Mais cela ne semble pas être ce qui s’est passé. Bennett a déclaré qu’il avait présenté à Biden une toute nouvelle stratégie pour empêcher l’Iran de devenir un État doté de l’arme nucléaire. Et Biden a dit utilement qu’il était déterminé à empêcher l’Iran d’acquérir des armes nucléaires. Mais Biden a également déclaré qu’il ne pensait pas du tout que la situation était urgente. Au contraire. Il a dit : « Nous donnons la priorité à la diplomatie et voyons où cela nous mène. » Il a ajouté d’un ton fade : « Mais si la diplomatie échoue, nous sommes prêts à nous tourner vers d’autres options. »

Si l’Iran est sur le point de devenir un État à capacité nucléaire dans sept semaines, le résultat de la déclaration de Biden est que l’administration Biden est prête à vivre avec un Iran nucléaire.

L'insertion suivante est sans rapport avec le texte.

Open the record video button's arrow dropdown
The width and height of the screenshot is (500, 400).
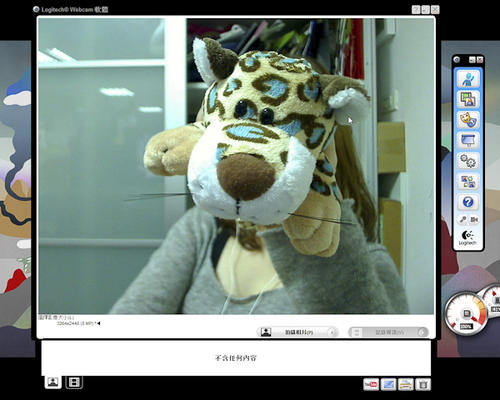pyautogui.click(x=422, y=332)
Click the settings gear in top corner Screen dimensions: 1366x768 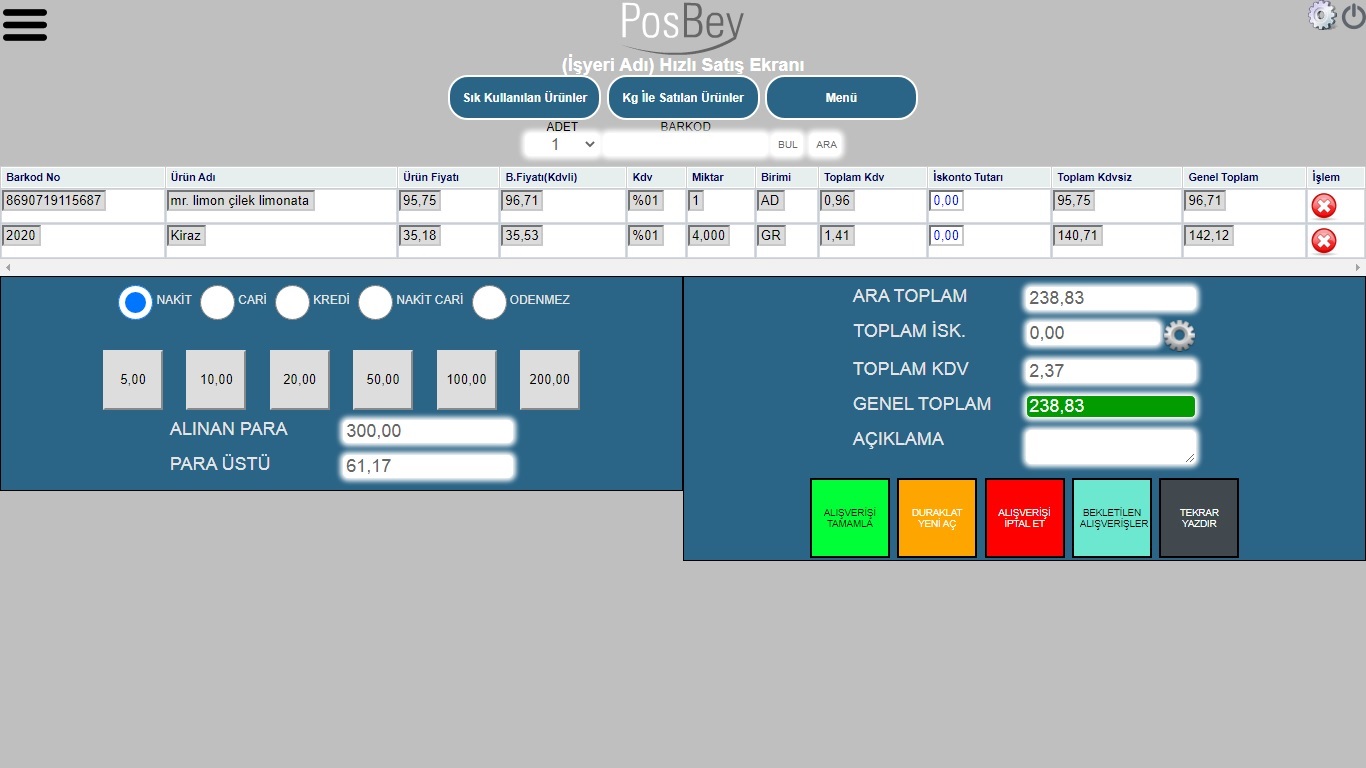(x=1321, y=15)
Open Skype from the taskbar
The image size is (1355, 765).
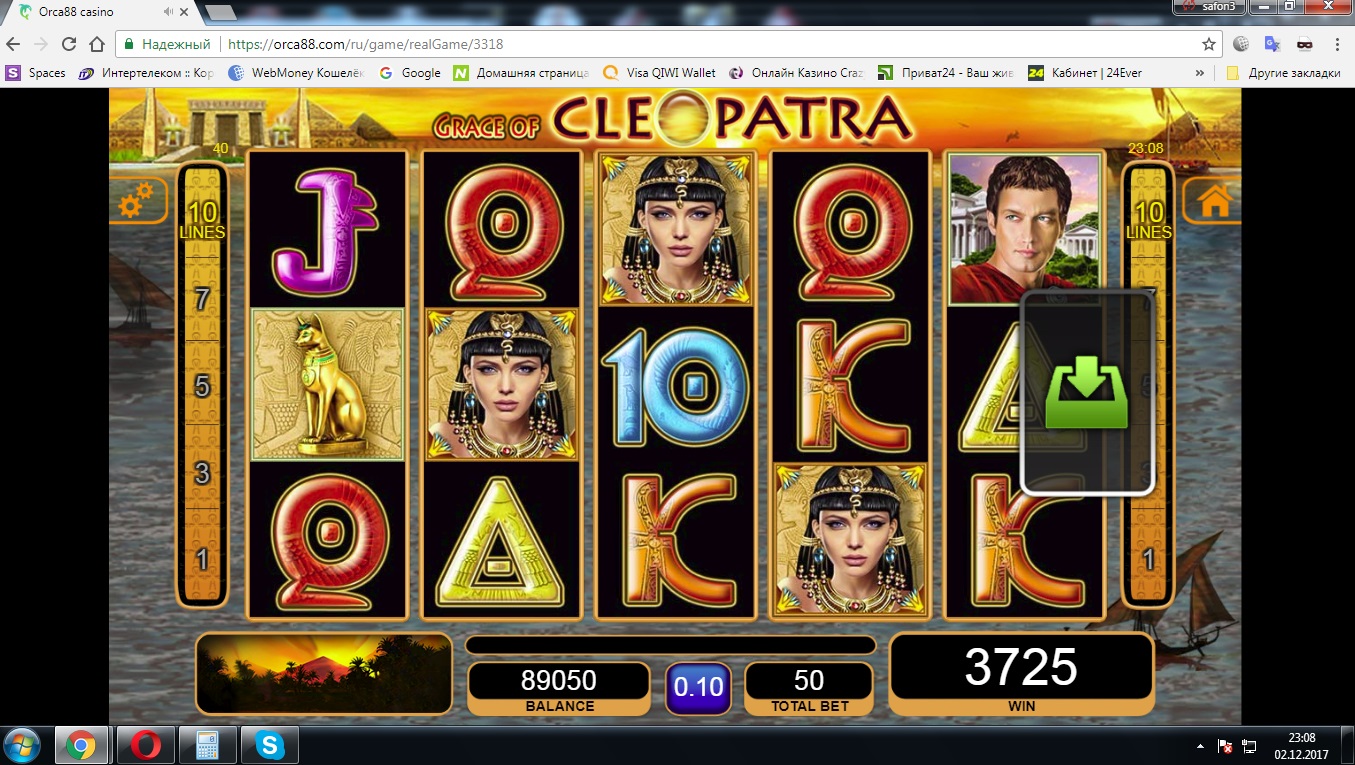point(268,746)
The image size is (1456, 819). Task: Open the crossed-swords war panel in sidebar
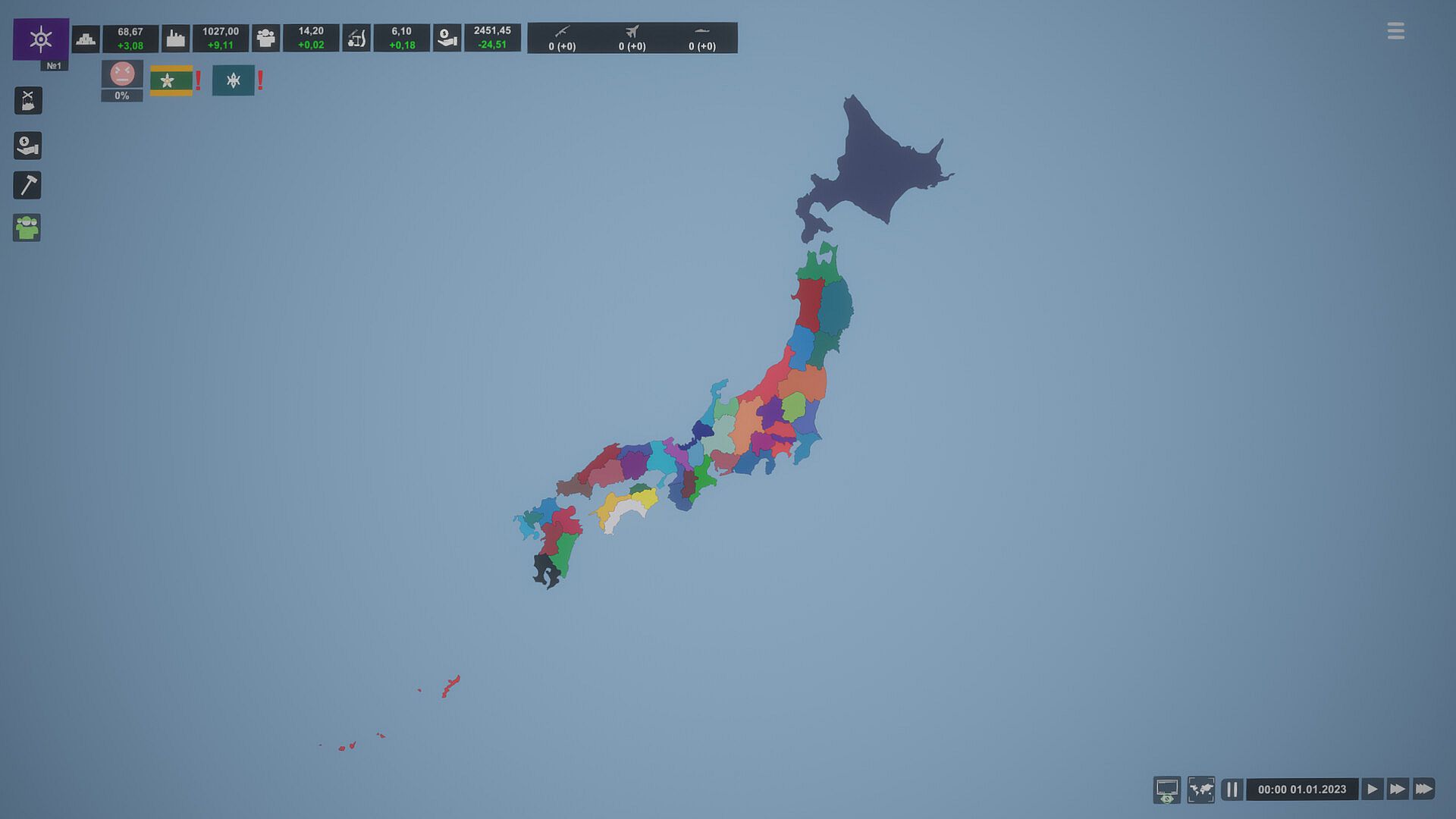(28, 101)
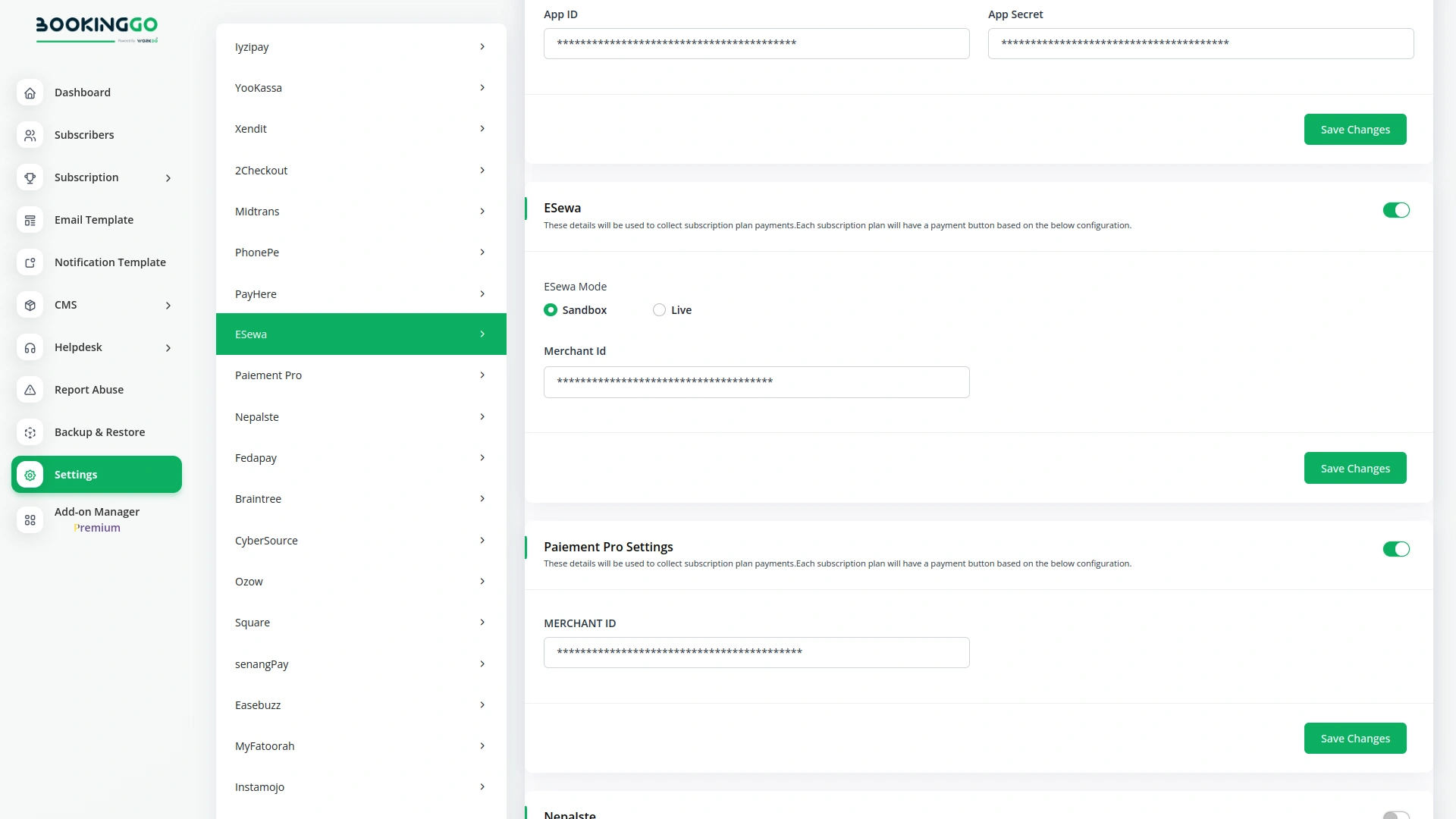
Task: Disable the ESewa payment toggle
Action: point(1396,210)
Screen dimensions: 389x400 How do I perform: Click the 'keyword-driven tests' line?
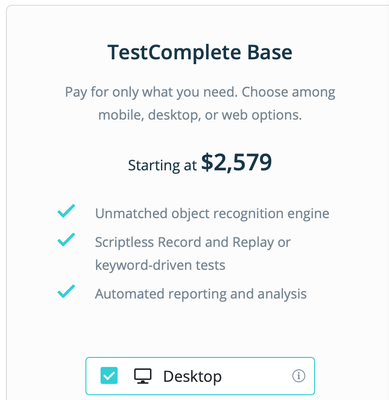point(160,265)
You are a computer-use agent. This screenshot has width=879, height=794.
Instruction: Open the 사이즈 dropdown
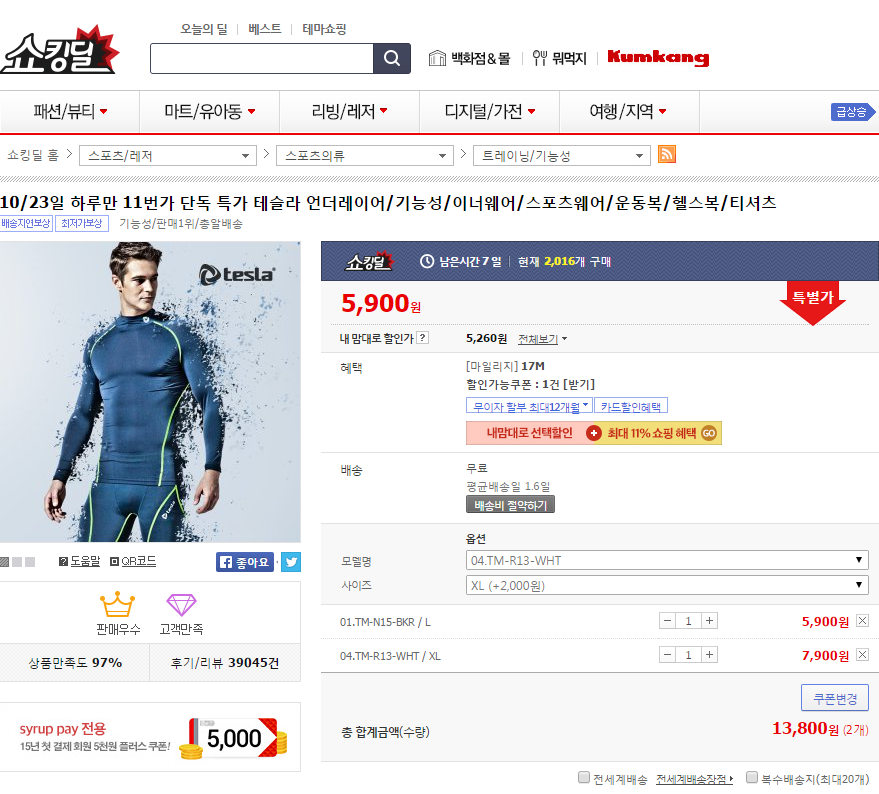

Il n’y avait aucune preuve de tension entre les deux dirigeants lors de leur comparution conjointe au bureau ovale. Ceci malgré le fait que l’affirmation de Biden selon laquelle il envisagerait « d’autres options » était bien plus faible que les déclarations du président de l’époque, Barack Obama. Au plus fort de ses efforts pour apaiser l’Iran par le biais de concessions nucléaires, Obama a déclaré que « l’option militaire est sur la table ». Pire encore, lorsque des journalistes américains ont demandé à la porte-parole de la Maison Blanche Jen Psaki quelles autres options étaient envisagées, elle a déclaré qu’à ce stade, aucune autre option que la diplomatie n’était envisagée en ce qui concerne les activités nucléaires de l’Iran.

Biden a échoué en Afghanistan parce qu’il croyait apparemment qu’avec le soutien indéfectible des médias américains, il n’avait pas besoin de se donner la peine d’élaborer un plan de retrait cohérent ou d’en discuter à l’avance avec les alliés américains. Il était convaincu qu’une bonne RP signifiait qu’on n’avait pas besoin d’une bonne politique. Son échec en Afghanistan prouve que la réalité est insensible aux coupures de presse.

Les médias israéliens sont les flacks de Bennett. Et les journalistes et commentateurs à la télévision ont affirmé que l’objectif de Bennett était simplement de s’asseoir avec Biden. Juste en s’asseyant dans le bureau ovale, il a montré qu’il est le premier ministre maintenant, pas l’autre type. Mais là aussi, la réalité est une chose têtue. Selon Lapid et Gantz, nous ne sommes qu’à sept semaines de l’Iran de devenir un État nucléaire. L’atmosphère de la réunion n’a eu aucun impact sur cet état de fait.

Le fiasco de Biden à Kaboul a montré au monde qu’il n’était pas un allié digne de confiance. Dans leur apparition conjointe, même la belle promesse que l’Iran n’obtiendra pas d’armes nucléaires, que Biden a lu sur ses cartes de repère, ne pouvait pas diminuer le fait que son message sous-jacent est qu’il n’est pas avec Israël sur l’Iran.

Bennett a déclaré aux journalistes après la réunion qu’il avait accompli ce qu’il s’était fixé. Et c’est peut-être vrai. Mais ce sera la réalité, et non des relations publiques réussies, qui décideront si Israël a tiré quelque chose du voyage. À première vue, cela ne semble pas être le cas.